Transition metals (TM), with their flexible chemistry and rich physics, are among the most versatile dopants for semiconductors to achieve exotic functionalities that would not be possible otherwise. Unfortunately, an accurate understanding of TM defects in semiconductors is often hampered by a multitude of challenges such as strong Coulomb correlations and the Jahn-Teller (JT) effect. Unlike in the case of molecular systems, JT defects in solids in principle involve an infinite number of phonon modes, and theory needs to go beyond the conventional few-mode JT models. Herein, we develop an integrated infinite-mode theory for treating JT defects in solids with quadratic coupling effects included and apply the theory to Ni doped CdS. Doping Ni in CdS has been shown to improve its photocatalytic activities, but the underlying mechanism is still not understood.

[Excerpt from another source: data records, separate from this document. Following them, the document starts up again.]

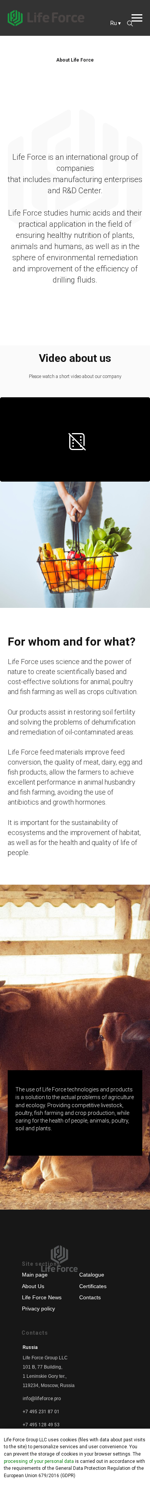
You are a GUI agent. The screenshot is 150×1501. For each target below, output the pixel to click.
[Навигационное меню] (137, 18)
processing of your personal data (39, 1461)
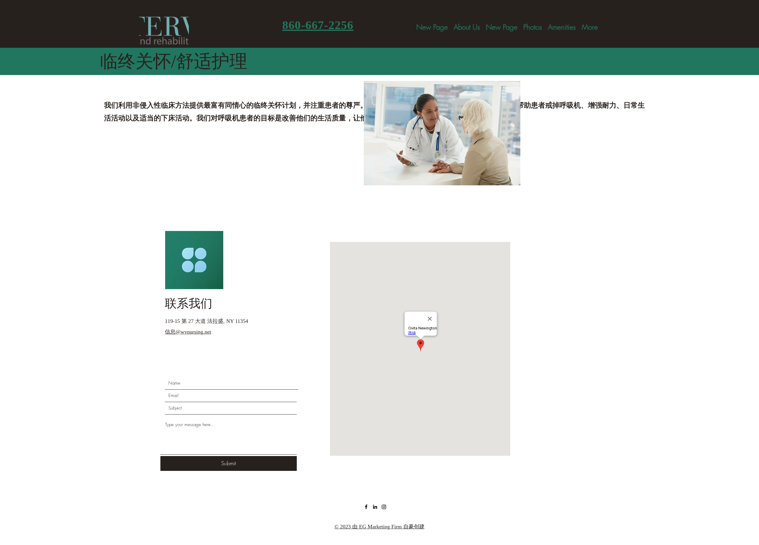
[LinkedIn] (375, 507)
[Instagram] (384, 507)
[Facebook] (366, 507)
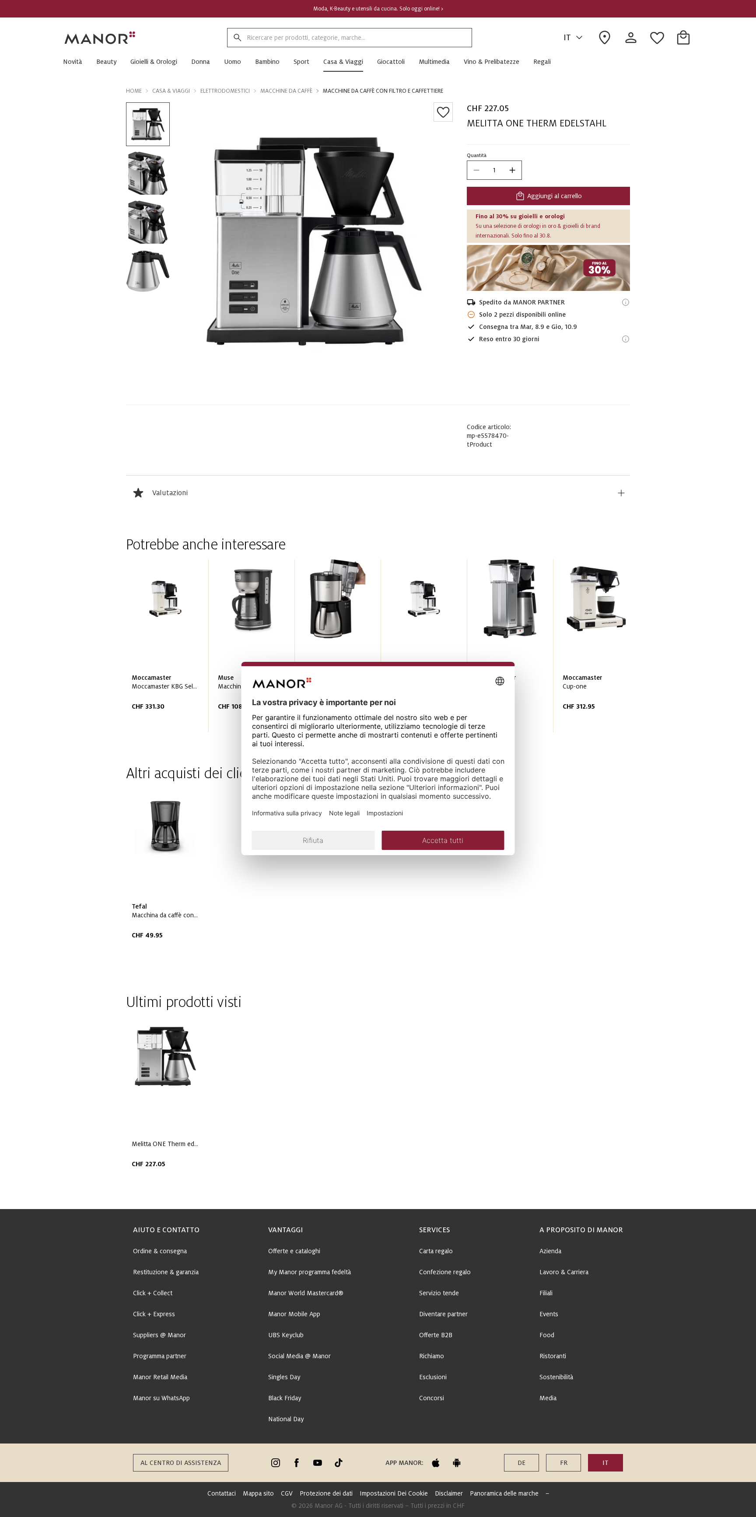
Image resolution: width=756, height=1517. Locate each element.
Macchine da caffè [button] (286, 91)
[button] (76, 61)
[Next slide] (598, 649)
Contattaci (221, 1493)
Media (547, 1398)
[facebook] (296, 1463)
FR (563, 1462)
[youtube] (317, 1463)
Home (134, 91)
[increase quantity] (512, 170)
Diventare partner (443, 1314)
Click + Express (154, 1314)
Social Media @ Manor (299, 1356)
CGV (287, 1493)
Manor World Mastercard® (305, 1293)
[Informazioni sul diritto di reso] (625, 339)
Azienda (550, 1251)
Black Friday (284, 1398)
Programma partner (159, 1356)
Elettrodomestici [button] (225, 91)
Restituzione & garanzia (166, 1272)
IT (567, 37)
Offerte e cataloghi (294, 1251)
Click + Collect (152, 1293)
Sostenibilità (556, 1377)
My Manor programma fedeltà (309, 1272)
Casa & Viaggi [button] (171, 91)
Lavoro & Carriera (563, 1272)
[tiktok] (338, 1463)
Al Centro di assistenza (180, 1462)
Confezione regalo (445, 1272)
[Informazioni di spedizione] (625, 302)
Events (548, 1314)
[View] (548, 268)
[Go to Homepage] (100, 37)
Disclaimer (449, 1493)
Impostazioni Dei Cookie (394, 1493)
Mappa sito (258, 1493)
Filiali (546, 1293)
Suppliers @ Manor (159, 1335)
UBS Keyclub (286, 1335)
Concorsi (431, 1398)
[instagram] (275, 1463)
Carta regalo (436, 1251)
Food (546, 1335)
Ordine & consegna (160, 1251)
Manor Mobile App (294, 1314)
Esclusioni (433, 1377)
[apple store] (435, 1463)
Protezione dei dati (326, 1493)
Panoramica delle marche (504, 1493)
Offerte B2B (435, 1335)
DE (521, 1462)
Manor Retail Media (160, 1377)
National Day (286, 1419)
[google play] (457, 1463)
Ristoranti (552, 1356)
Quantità (476, 155)
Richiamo (431, 1356)
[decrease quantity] (476, 170)
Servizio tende (439, 1293)
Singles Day (284, 1377)
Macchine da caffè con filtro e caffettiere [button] (383, 91)
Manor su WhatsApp (161, 1398)
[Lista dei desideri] (443, 112)
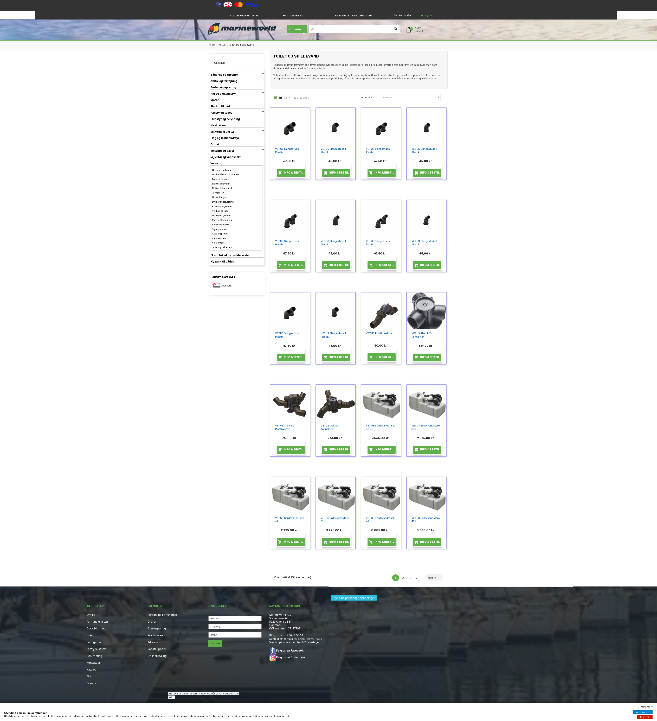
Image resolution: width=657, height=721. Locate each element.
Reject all (644, 716)
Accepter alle (642, 712)
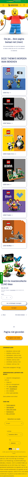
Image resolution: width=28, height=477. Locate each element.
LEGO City (6, 93)
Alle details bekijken (20, 315)
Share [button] (4, 315)
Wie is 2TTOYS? (10, 414)
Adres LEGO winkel (11, 409)
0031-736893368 (13, 386)
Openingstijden (10, 407)
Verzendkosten (12, 290)
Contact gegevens (10, 405)
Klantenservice (10, 412)
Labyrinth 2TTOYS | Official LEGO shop (13, 452)
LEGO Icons (6, 184)
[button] (3, 5)
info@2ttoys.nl (13, 389)
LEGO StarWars (7, 246)
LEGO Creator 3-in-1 (8, 154)
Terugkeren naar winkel (14, 338)
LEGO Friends (7, 215)
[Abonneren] (21, 423)
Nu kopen (14, 308)
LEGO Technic (7, 123)
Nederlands (18, 0)
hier (20, 367)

We find that the interplay among crystal-field splitting, JT distortion and on-site Coulomb correlation results in the appearance of active defect states near the conduction band edge. Therefore, introducing Ni dopants in CdS may not only provide reaction sites but also introduce near-edge electronic states that can enhance photo-absorption or fine tune the band edge position for selective photocatalytic reactions.